-- Opening Marker --
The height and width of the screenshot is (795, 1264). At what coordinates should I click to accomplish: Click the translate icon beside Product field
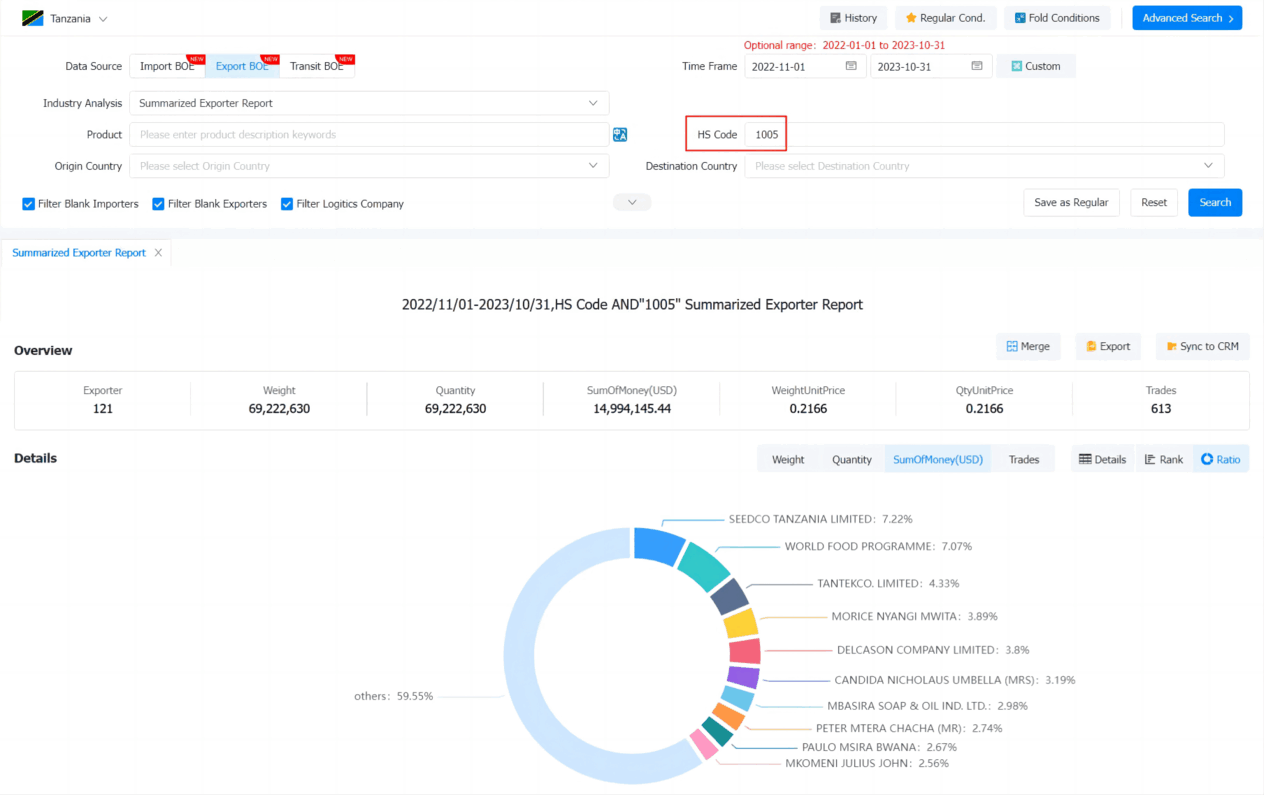(x=620, y=135)
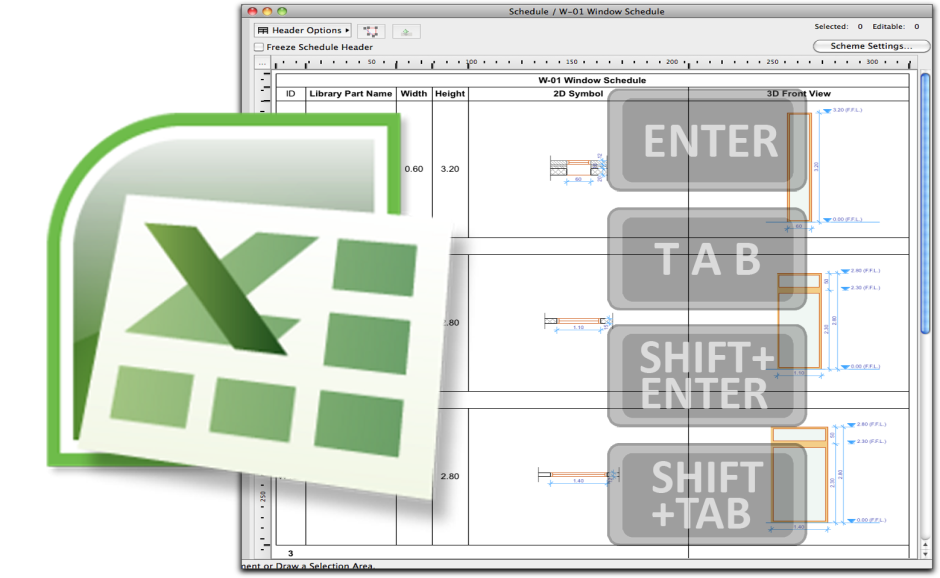Select the Library Part Name column header
Screen dimensions: 940x578
click(351, 94)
-- Closing Marker --
- _Task directions_:
Return all of the data exactly as written, and drop the pictures.

- _Solution to this task_:
The height and width of the screenshot is (795, 1264). At what coordinates should I click to accomplish: Click the translate icon beside Product field
(x=620, y=135)
Select the Library Part Name column header
Screen dimensions: 940x578
click(351, 94)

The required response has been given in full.